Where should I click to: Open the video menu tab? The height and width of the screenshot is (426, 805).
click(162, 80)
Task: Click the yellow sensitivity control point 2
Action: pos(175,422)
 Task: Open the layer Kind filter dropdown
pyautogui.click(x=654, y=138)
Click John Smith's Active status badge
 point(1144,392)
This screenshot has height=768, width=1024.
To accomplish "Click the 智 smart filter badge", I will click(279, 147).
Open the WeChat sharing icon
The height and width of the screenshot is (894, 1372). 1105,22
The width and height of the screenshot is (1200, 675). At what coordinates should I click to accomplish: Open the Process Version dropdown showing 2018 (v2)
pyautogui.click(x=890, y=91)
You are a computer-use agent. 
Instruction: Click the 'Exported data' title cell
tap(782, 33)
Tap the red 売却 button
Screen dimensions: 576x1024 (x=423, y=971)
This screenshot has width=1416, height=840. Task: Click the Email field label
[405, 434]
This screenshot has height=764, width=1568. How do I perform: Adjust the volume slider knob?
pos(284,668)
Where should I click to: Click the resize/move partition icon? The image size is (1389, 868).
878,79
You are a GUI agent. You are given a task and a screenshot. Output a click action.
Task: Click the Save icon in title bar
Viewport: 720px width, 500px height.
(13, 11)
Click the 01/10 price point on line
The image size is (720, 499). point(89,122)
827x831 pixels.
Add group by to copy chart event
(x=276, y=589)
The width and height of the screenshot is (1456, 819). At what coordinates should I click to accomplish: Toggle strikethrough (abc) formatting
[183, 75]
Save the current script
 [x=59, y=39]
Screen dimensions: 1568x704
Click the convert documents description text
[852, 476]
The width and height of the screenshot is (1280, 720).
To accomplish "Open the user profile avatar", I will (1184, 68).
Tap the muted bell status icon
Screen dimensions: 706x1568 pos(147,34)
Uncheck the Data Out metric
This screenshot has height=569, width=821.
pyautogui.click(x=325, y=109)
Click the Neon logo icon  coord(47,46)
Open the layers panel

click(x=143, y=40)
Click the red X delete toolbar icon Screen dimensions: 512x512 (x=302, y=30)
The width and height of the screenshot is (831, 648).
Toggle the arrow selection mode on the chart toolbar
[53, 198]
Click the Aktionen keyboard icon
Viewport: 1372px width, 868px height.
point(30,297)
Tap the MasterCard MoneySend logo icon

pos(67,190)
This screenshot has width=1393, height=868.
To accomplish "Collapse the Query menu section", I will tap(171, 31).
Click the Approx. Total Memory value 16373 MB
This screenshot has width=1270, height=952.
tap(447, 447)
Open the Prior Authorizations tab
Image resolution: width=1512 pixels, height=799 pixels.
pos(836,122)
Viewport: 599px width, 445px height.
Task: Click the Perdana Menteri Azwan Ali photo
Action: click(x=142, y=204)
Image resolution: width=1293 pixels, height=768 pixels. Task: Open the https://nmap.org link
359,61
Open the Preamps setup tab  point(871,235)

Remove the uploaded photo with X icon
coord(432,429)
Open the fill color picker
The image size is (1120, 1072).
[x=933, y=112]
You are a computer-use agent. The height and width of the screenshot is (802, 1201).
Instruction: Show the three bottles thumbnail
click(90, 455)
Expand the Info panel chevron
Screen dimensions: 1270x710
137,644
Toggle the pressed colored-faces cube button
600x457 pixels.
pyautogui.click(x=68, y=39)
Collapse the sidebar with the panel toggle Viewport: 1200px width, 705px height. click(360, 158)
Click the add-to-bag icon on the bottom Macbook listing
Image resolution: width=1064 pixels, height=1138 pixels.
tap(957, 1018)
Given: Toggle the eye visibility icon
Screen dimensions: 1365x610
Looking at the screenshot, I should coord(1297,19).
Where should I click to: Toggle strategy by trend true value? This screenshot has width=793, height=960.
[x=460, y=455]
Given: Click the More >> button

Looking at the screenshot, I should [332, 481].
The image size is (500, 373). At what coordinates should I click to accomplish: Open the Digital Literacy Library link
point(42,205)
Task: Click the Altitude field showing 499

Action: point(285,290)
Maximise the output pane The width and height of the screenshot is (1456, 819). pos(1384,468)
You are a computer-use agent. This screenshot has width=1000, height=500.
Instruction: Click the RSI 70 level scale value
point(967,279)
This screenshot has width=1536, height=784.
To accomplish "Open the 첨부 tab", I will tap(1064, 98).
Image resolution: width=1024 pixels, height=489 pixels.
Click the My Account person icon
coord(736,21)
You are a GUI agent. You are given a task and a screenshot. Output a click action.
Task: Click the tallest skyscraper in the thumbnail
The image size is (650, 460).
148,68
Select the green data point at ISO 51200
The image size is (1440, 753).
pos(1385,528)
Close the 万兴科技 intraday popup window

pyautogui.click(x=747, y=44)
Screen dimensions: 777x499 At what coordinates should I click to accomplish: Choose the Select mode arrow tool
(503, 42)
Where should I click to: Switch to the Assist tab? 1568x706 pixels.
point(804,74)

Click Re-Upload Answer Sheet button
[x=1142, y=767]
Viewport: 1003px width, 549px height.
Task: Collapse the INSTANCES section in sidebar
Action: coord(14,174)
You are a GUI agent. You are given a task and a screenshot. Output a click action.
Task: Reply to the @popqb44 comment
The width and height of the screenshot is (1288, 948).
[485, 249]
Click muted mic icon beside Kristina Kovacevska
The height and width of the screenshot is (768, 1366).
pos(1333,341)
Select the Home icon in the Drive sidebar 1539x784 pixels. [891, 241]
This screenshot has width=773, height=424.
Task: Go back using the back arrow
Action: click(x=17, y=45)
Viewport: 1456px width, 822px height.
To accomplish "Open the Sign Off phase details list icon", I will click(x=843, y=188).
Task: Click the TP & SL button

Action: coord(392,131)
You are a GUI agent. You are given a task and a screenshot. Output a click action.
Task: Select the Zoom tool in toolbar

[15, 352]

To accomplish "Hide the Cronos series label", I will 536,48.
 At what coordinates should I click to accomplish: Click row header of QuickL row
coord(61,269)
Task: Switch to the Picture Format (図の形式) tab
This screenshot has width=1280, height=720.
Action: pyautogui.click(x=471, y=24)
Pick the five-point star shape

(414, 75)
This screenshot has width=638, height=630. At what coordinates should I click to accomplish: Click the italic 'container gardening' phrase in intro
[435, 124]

-------

— INSTRUCTIONS FOR THE TASK —
Please rewrite the records above with "Where should I click to" replaced by "Which spot should I click to" throughout, keeping everything else the same.

— RESPONSE FOR THIS EXERCISE —
Which spot should I click to: Open the video menu tab? The height and width of the screenshot is (426, 805).
click(162, 80)
Task: Click the yellow sensitivity control point 2
Action: pos(175,422)
 Task: Open the layer Kind filter dropdown
pyautogui.click(x=654, y=138)
Click John Smith's Active status badge
 point(1144,392)
This screenshot has height=768, width=1024.
To accomplish "Click the 智 smart filter badge", I will click(279, 147).
Open the WeChat sharing icon
The height and width of the screenshot is (894, 1372). 1105,22
The width and height of the screenshot is (1200, 675). At what coordinates should I click to accomplish: Open the Process Version dropdown showing 2018 (v2)
pyautogui.click(x=890, y=91)
You are a computer-use agent. 
Instruction: Click the 'Exported data' title cell
tap(782, 33)
Tap the red 売却 button
Screen dimensions: 576x1024 (x=423, y=971)
This screenshot has width=1416, height=840. Task: Click the Email field label
[405, 434]
This screenshot has height=764, width=1568. How do I perform: Adjust the volume slider knob?
pos(284,668)
Which spot should I click to: Click the resize/move partition icon? The image size is (1389, 868).
878,79
You are a GUI agent. You are given a task and a screenshot. Output a click action.
Task: Click the Save icon in title bar
Viewport: 720px width, 500px height.
(13, 11)
Click the 01/10 price point on line
The image size is (720, 499). point(89,122)
827x831 pixels.
Add group by to copy chart event
(x=276, y=589)
The width and height of the screenshot is (1456, 819). At what coordinates should I click to accomplish: Toggle strikethrough (abc) formatting
[183, 75]
Save the current script
 [x=59, y=39]
Screen dimensions: 1568x704
Click the convert documents description text
[852, 476]
The width and height of the screenshot is (1280, 720).
To accomplish "Open the user profile avatar", I will (1184, 68).
Tap the muted bell status icon
Screen dimensions: 706x1568 pos(147,34)
Uncheck the Data Out metric
This screenshot has height=569, width=821.
pyautogui.click(x=325, y=109)
Click the Neon logo icon  coord(47,46)
Open the layers panel

click(x=143, y=40)
Click the red X delete toolbar icon Screen dimensions: 512x512 (x=302, y=30)
The width and height of the screenshot is (831, 648).
Toggle the arrow selection mode on the chart toolbar
[53, 198]
Click the Aktionen keyboard icon
Viewport: 1372px width, 868px height.
point(30,297)
Tap the MasterCard MoneySend logo icon

pos(67,190)
This screenshot has width=1393, height=868.
To accomplish "Collapse the Query menu section", I will tap(171, 31).
Click the Approx. Total Memory value 16373 MB
This screenshot has width=1270, height=952.
tap(447, 447)
Open the Prior Authorizations tab
Image resolution: width=1512 pixels, height=799 pixels.
pos(836,122)
Viewport: 599px width, 445px height.
Task: Click the Perdana Menteri Azwan Ali photo
Action: click(x=142, y=204)
Image resolution: width=1293 pixels, height=768 pixels. Task: Open the https://nmap.org link
359,61
Open the Preamps setup tab  point(871,235)

Remove the uploaded photo with X icon
coord(432,429)
Open the fill color picker
The image size is (1120, 1072).
[x=933, y=112]
You are a computer-use agent. The height and width of the screenshot is (802, 1201).
Instruction: Show the three bottles thumbnail
click(90, 455)
Expand the Info panel chevron
Screen dimensions: 1270x710
137,644
Toggle the pressed colored-faces cube button
600x457 pixels.
pyautogui.click(x=68, y=39)
Collapse the sidebar with the panel toggle Viewport: 1200px width, 705px height. click(360, 158)
Click the add-to-bag icon on the bottom Macbook listing
Image resolution: width=1064 pixels, height=1138 pixels.
tap(957, 1018)
Given: Toggle the eye visibility icon
Screen dimensions: 1365x610
Looking at the screenshot, I should coord(1297,19).
Which spot should I click to: Toggle strategy by trend true value? This screenshot has width=793, height=960.
[x=460, y=455]
Given: Click the More >> button

Looking at the screenshot, I should [332, 481].
The image size is (500, 373). At what coordinates should I click to accomplish: Open the Digital Literacy Library link
point(42,205)
Task: Click the Altitude field showing 499

Action: point(285,290)
Maximise the output pane The width and height of the screenshot is (1456, 819). pos(1384,468)
You are a computer-use agent. This screenshot has width=1000, height=500.
Instruction: Click the RSI 70 level scale value
point(967,279)
This screenshot has width=1536, height=784.
To accomplish "Open the 첨부 tab", I will tap(1064, 98).
Image resolution: width=1024 pixels, height=489 pixels.
Click the My Account person icon
coord(736,21)
You are a GUI agent. You are given a task and a screenshot. Output a click action.
Task: Click the tallest skyscraper in the thumbnail
The image size is (650, 460).
148,68
Select the green data point at ISO 51200
The image size is (1440, 753).
pos(1385,528)
Close the 万兴科技 intraday popup window

pyautogui.click(x=747, y=44)
Screen dimensions: 777x499 At what coordinates should I click to accomplish: Choose the Select mode arrow tool
(503, 42)
Which spot should I click to: Switch to the Assist tab? 1568x706 pixels.
point(804,74)

Click Re-Upload Answer Sheet button
[x=1142, y=767]
Viewport: 1003px width, 549px height.
Task: Collapse the INSTANCES section in sidebar
Action: coord(14,174)
You are a GUI agent. You are given a task and a screenshot. Output a click action.
Task: Reply to the @popqb44 comment
The width and height of the screenshot is (1288, 948).
[485, 249]
Click muted mic icon beside Kristina Kovacevska
The height and width of the screenshot is (768, 1366).
pos(1333,341)
Select the Home icon in the Drive sidebar 1539x784 pixels. [891, 241]
This screenshot has width=773, height=424.
Task: Go back using the back arrow
Action: click(x=17, y=45)
Viewport: 1456px width, 822px height.
To accomplish "Open the Sign Off phase details list icon", I will click(x=843, y=188).
Task: Click the TP & SL button

Action: coord(392,131)
You are a GUI agent. You are given a task and a screenshot. Output a click action.
Task: Select the Zoom tool in toolbar

[15, 352]

To accomplish "Hide the Cronos series label", I will 536,48.
 At what coordinates should I click to accomplish: Click row header of QuickL row
coord(61,269)
Task: Switch to the Picture Format (図の形式) tab
This screenshot has width=1280, height=720.
Action: pyautogui.click(x=471, y=24)
Pick the five-point star shape

(414, 75)
This screenshot has width=638, height=630. At what coordinates should I click to accomplish: Click the italic 'container gardening' phrase in intro
[435, 124]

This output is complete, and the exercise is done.